EXERCISE:
Reproduce every entry below, swapping "Customer Service" for "Client Support" and leaving everything else unchanged.

INPUT RECORDS:
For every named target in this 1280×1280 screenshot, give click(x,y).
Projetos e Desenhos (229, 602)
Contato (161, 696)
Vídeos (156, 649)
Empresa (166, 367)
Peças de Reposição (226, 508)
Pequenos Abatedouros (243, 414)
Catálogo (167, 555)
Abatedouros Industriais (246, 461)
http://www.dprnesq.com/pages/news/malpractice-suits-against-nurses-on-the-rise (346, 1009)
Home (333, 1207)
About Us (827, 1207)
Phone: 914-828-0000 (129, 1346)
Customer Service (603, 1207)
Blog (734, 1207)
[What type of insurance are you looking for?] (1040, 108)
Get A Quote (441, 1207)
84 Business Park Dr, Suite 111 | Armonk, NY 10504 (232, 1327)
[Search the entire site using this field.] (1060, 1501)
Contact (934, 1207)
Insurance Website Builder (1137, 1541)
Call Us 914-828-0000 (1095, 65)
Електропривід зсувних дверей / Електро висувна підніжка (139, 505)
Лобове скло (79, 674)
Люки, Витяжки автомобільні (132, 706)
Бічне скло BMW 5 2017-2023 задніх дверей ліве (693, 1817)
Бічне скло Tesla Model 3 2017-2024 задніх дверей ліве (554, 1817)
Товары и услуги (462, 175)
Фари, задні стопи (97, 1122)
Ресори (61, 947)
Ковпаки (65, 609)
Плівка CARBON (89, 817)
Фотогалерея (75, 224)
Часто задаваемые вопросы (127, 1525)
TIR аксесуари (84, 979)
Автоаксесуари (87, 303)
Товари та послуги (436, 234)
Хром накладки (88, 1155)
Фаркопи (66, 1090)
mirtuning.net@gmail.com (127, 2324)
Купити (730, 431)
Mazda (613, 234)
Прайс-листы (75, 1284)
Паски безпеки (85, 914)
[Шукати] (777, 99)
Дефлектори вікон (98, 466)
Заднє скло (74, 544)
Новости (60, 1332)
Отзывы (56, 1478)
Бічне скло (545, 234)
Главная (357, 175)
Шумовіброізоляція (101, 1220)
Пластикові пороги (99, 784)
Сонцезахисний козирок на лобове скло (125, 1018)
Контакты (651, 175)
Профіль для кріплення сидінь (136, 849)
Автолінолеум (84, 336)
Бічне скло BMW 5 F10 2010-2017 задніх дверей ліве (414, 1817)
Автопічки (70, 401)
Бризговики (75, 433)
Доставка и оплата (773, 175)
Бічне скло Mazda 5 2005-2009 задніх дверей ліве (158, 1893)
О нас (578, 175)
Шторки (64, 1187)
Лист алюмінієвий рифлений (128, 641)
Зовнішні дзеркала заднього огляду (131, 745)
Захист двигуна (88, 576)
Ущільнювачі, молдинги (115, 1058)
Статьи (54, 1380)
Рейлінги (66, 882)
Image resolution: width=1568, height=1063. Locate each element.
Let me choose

ANSWER FOR THIS EXERCISE:
For every named target in this 1280×1280 screenshot, give click(x,y).
Projetos e Desenhos (229, 602)
Contato (161, 696)
Vídeos (156, 649)
Empresa (166, 367)
Peças de Reposição (226, 508)
Pequenos Abatedouros (243, 414)
Catálogo (167, 555)
Abatedouros Industriais (246, 461)
http://www.dprnesq.com/pages/news/malpractice-suits-against-nurses-on-the-rise (346, 1009)
Home (333, 1207)
About Us (827, 1207)
Phone: 914-828-0000 (129, 1346)
Client Support (603, 1207)
Blog (734, 1207)
[What type of insurance are you looking for?] (1040, 108)
Get A Quote (441, 1207)
84 Business Park Dr, Suite 111 | Armonk, NY 10504 (232, 1327)
[Search the entire site using this field.] (1060, 1501)
Contact (934, 1207)
Insurance Website Builder (1137, 1541)
Call Us 914-828-0000 (1095, 65)
Електропривід зсувних дверей / Електро висувна підніжка (139, 505)
Лобове скло (79, 674)
Люки, Витяжки автомобільні (132, 706)
Бічне скло BMW 5 2017-2023 задніх дверей ліве (693, 1817)
Бічне скло Tesla Model 3 2017-2024 задніх дверей ліве (554, 1817)
Товары и услуги (462, 175)
Фари, задні стопи (97, 1122)
Ресори (61, 947)
Ковпаки (65, 609)
Плівка CARBON (89, 817)
Фотогалерея (75, 224)
Часто задаваемые вопросы (127, 1525)
TIR аксесуари (84, 979)
Автоаксесуари (87, 303)
Товари та послуги (436, 234)
Хром накладки (88, 1155)
Фаркопи (66, 1090)
mirtuning.net@gmail.com (127, 2324)
Купити (730, 431)
Mazda (613, 234)
Прайс-листы (75, 1284)
Паски безпеки (85, 914)
[Шукати] (777, 99)
Дефлектори вікон (98, 466)
Заднє скло (74, 544)
Новости (60, 1332)
Отзывы (56, 1478)
Бічне скло (545, 234)
Главная (357, 175)
Шумовіброізоляція (101, 1220)
Пластикові пороги (99, 784)
Сонцезахисний козирок на лобове скло (125, 1018)
Контакты (651, 175)
Профіль для кріплення сидінь (136, 849)
Автолінолеум (84, 336)
Бічне скло BMW 5 F10 2010-2017 задніх дверей ліве (414, 1817)
Автопічки (70, 401)
Бризговики (75, 433)
Доставка и оплата (773, 175)
Бічне скло Mazda 5 2005-2009 задніх дверей ліве (158, 1893)
О нас (578, 175)
Шторки (64, 1187)
Лист алюмінієвий рифлений (128, 641)
Зовнішні дзеркала заднього огляду (131, 745)
Захист двигуна (88, 576)
Ущільнювачі, молдинги (115, 1058)
Статьи (54, 1380)
Рейлінги (66, 882)
Image resolution: width=1568, height=1063. Locate each element.
Let me choose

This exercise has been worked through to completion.